Domanda

In che modo Gesù interagiva con i bambini?

Risposta
Le Scritture riportano pochi episodi in cui Gesù interagisce con i bambini, ma in ognuno di essi vediamo che Gesù tratta i bambini con gentilezza e amore, dimostrando così quanto li apprezzi.

Probabilmente il racconto più noto dell’interazione di Gesù con i bambini si trova in Marco 10: "Portavano dei bambini da Gesù perché imponesse loro le mani, ma i discepoli li rimproveravano. Quando Gesù vide questo, si indignò. Disse loro: “Lasciate che i bambini vengano a me e non glielo impedite, perché il regno di Dio appartiene a chi è come loro”. . . . E prese i bambini tra le braccia, impose loro le mani e li benedisse" (versetti 13-14, 16). Qui Gesù non solo accoglie i bambini alla Sua presenza, ma benedice anche ciascuno di loro individualmente.

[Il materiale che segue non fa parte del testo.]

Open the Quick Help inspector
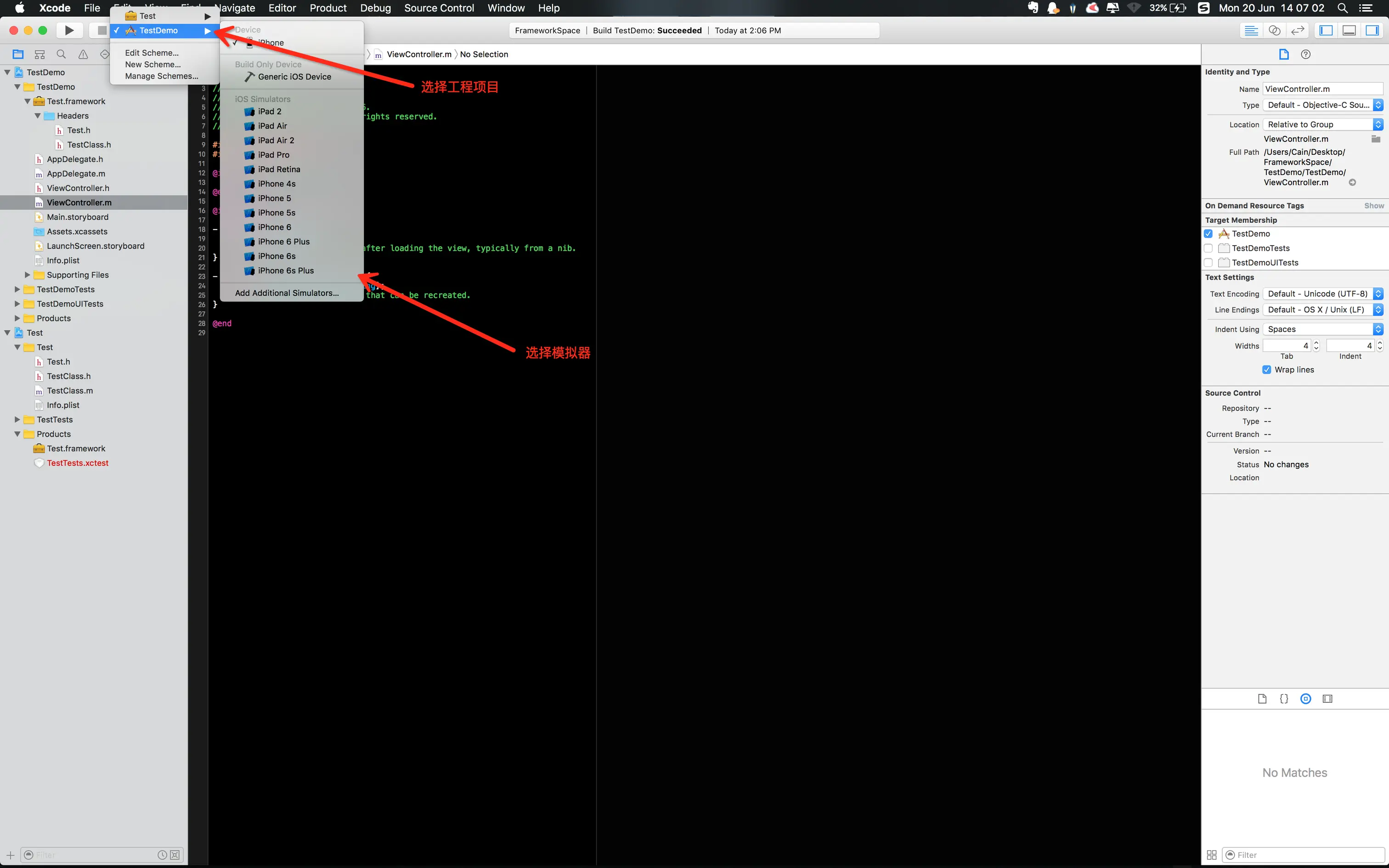 tap(1306, 55)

La Bibbia riporta che molti genitori, conoscendo l’amore di Gesù per i bambini e la Sua capacità di compiere miracoli, portavano i propri figli malati da Gesù affinché fossero guariti. Queste guarigioni includevano la cura di malattie (Giovanni 4:46-52) e la scacciatura di demoni (Marco 7:24-30; 9:14-27). Gesù risuscitò anche almeno un bambino dai morti, come raccontato nella storia della figlia di Giairo (Luca 8:40-56).

Nel corso del Suo ministero, Gesù presentò spesso i bambini come esempio del tipo di fede che gli adulti devono avere. Quando Gesù benedisse i bambini, disse ai Suoi discepoli: "In verità vi dico: chiunque non accoglierà il regno di Dio come un bambino, non vi entrerà" (Marco 10:15). In un’altra occasione, mentre i discepoli discutevano su chi sarebbe stato il più grande nel regno di Dio, Gesù portò un bambino in mezzo a loro. Poi rimproverò i suoi discepoli: "In verità vi dico: se non cambiate e non diventate come bambini, non entrerete mai nel regno dei cieli. "Perciò, chiunque si umilierà come questo bambino, è il più grande nel regno dei cieli" (Matteo 18:2-4). Secondo Gesù, le qualità dei bambini che meritano di essere imitate sono l’umiltà e la semplice accettazione.

Gesù vuole che ciascuno di noi possieda una fede infantile; cioè, una fede pura, senza pretese e umile. Questo tipo di fede schietta ci permette di ricevere il dono della salvezza di Dio senza finzioni o ipocrisia. Ci permette di credere incrollabilmente che Dio è chi dice di essere. Come i bambini che fanno affidamento sui genitori per le necessità quotidiane, dovremmo dipendere umilmente dal nostro Padre Celeste per il nostro sostentamento sia nel regno spirituale che in quello fisico.